Flood zone amendment would assist residents

By Michael Kelley Staff Writer

For years, the town planning staff has been helping residents plan for the future by reviewing flood maps and ordinance to encourage homeowners to elevate their properties in the event of sea level rise.

Those who live in nonconforming structures – homes that are allowed even though they don’t meet current space and bulk requirements – have had a difficult time to do just that due to two conflicting town ordinances. An ordinance amendment presented to the town council last week by Town Planner Dan Bacon attempts to “clean up the matter.”

Councilors supported the change at first reading Wednesday, Feb. 3. Councilor Chris Caiazzo said he didn’t “see any reason to not move this forward” to a second reading, which could take place as early as next month. Before that happens, however, the amendment will be reviewed by the planning board members at their Feb. 22 meeting.

“I support this. It makes all the sense in the world,” said Councilor Jean-Marie Caterina.

According to Scarborough’s zoning ordinance, nonconforming structures cannot be “expanded, enlarged or raised in height” without a variance from the Zoning Board of Appeals (ZBA). The floodplain management ordinance and the Maine Department of Environmental Protection’s coastal sand dune rules, however, require elevating the first floors of homes within the flood plain. Elevating homes, he said, not only helps to protect the structure from floods, it could also result in lower property insurance costs.

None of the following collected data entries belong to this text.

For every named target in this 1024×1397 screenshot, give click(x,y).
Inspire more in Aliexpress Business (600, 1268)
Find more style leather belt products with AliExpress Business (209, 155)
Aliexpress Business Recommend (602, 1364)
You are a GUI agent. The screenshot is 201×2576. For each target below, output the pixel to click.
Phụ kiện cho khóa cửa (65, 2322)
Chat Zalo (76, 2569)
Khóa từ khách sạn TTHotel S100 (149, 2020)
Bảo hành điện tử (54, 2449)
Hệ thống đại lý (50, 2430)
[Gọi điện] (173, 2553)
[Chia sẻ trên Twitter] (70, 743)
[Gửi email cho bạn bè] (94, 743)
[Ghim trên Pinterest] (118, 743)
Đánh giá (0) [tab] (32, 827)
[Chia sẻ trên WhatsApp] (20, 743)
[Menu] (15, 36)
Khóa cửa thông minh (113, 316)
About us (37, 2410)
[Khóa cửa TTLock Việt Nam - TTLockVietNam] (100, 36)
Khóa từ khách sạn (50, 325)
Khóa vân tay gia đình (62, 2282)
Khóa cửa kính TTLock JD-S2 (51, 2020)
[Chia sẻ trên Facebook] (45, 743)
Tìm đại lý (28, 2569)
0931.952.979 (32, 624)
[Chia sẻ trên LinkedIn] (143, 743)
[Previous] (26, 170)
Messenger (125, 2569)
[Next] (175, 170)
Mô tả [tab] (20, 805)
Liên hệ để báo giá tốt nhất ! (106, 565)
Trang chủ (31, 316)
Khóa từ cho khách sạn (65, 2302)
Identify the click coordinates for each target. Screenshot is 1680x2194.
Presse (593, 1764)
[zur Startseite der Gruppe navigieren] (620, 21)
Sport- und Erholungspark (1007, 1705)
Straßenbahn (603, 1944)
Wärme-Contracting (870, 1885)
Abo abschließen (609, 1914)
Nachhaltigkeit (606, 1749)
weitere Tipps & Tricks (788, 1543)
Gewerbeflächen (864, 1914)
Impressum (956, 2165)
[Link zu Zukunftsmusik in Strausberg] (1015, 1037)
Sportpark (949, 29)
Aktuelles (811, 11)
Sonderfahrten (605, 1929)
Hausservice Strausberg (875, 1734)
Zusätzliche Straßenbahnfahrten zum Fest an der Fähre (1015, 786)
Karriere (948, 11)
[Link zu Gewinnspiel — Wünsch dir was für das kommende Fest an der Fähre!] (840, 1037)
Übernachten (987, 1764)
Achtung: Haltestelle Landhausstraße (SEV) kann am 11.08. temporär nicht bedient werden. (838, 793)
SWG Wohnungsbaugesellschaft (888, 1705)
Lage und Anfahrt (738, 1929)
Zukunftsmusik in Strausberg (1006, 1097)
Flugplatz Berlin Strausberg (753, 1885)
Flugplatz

“This puts property owners in a Catch-22 and sends them to the ZBA to do something they have to do in another part of the ordinance,” Bacon said. The change has been needed for some time, but became even more evident this summer and fall when the planning department was working on a set of building and design codes for Higgins Beach.

The amendment would relieve owners of non-conforming homes of having to go to the ZBA to elevate their properties, although they would still have to go before the board for other expansion or reconstruction projects.

“This is really a matter of fixing an inconsistency,” Council Chairman William Donovan said.

How high residents must elevate their homes, whether they live in conforming or non-conforming structures, depends on the location of the property and is related to the high water mark.

“It’s very dependant on the building site’s relationship to high tide,” Bacon said.

The requirement is the first floor of the home must be 1-foot above the base flood elevation – commonly called the 100- year flood level. Bacon said at Higgins Beach, for example, this means a home near the water may have to be raised upward of 7 feet. The height of the home after the stormwater elevation must still not exceed 35 feet without ZBA approval.

Council Vice Chairman Shawn Babine said with the Federal Emergency Management Agency’s new flood maps, homeowners well away from the coast may also have to elevate their home due to flood risk. Although the maps are still being worked on, there is little doubt, Bacon said, that the new maps will add additional homes into the flood plain.

“The devil is in the details in terms of how far and where exactly,” he said.

Updating the maps has been an ongoing process over the last five years or so. The maps had been rolled out several years ago, but FEMA officials pulled the maps back after public outcry and lawsuits.

“They say the maps could come out this spring, which would restart the process that has been started and stopped several times over the last five years,” Bacon said.

If the maps are made publicly available this spring, it would take at least another two years before they are adopted.